310  「たくさんのひとりを救ってください」映画「オデッセイ」(マット・デイモン主演)

2010年チリ鉱山の落盤事故で地底600メートルに取り残され絶望視されていた33人が18日後に生存確認され、2か月後に救出されるということがあった。彼らが地上に引き上げられる日は、ぼくもニュースにくぎ付けになってしまった。

映画にする権利が高額で取引されたとも聞いたが、その後、映画になったという話は聞いていない・・・・と書こうとしたが、検索してみると、2016年公開だそうだ。

それにしても、この「オデッセイ」も、この事件にヒントを得たのではないかと思わるものだった。事故、救出不可能と思われるところに取り残される、それをなんとか救出しようとする。よくある筋書きと言えばそれまでだが。
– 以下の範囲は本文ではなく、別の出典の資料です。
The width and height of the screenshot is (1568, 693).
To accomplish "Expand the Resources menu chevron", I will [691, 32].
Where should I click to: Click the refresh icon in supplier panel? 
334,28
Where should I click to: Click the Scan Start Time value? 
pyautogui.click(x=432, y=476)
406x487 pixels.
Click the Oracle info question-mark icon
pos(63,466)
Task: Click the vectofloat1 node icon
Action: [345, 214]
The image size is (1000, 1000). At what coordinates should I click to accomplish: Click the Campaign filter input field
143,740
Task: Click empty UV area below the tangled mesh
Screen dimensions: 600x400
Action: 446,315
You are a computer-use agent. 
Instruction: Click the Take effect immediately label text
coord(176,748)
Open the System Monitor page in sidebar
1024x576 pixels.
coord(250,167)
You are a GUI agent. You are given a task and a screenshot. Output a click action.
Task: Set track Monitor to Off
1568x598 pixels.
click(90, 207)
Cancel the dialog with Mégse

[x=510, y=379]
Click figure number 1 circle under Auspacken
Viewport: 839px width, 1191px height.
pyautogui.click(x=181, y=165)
火星に取り残される。つぎのロケットが来る四年後までサバイバルできない。こういう困難な状況を一挙に解決する方法はなく、まずは食料源と水減の確保、つぎに地球との通信、そして脱出計画と、ひとつひとつやり遂げていくしかない。

マット・デイモンは、「グッド・ウィル・ハンティング」では厳しい環境で育ってきた数学の天才青年の、「インビクタス」ではアパルトヘイト崩壊後のマンデラ政権下で黒人選手がひとりしかいないラグビーナショナルチームを黒人と白人の和解の象徴としつつワールドカップで優勝させるという課題を負った不屈のキャプテンの、苦悩と希望と闘いをみごとに演じたが、これと同じものをこの映画でも感じた。

エンディングには、「ホット・スタッフ」が鳴り響いた。なぜか、NASA火星探索チーム女性キャプテンのお気に入りは、ディスコ音楽。

アメリカは、ひとりのいのちを大作戦で救出する精神を愛するように思うが、たくさんのいのちも大事にし、戦争や空爆などを絶対に許さない国にぜひともなってほしい。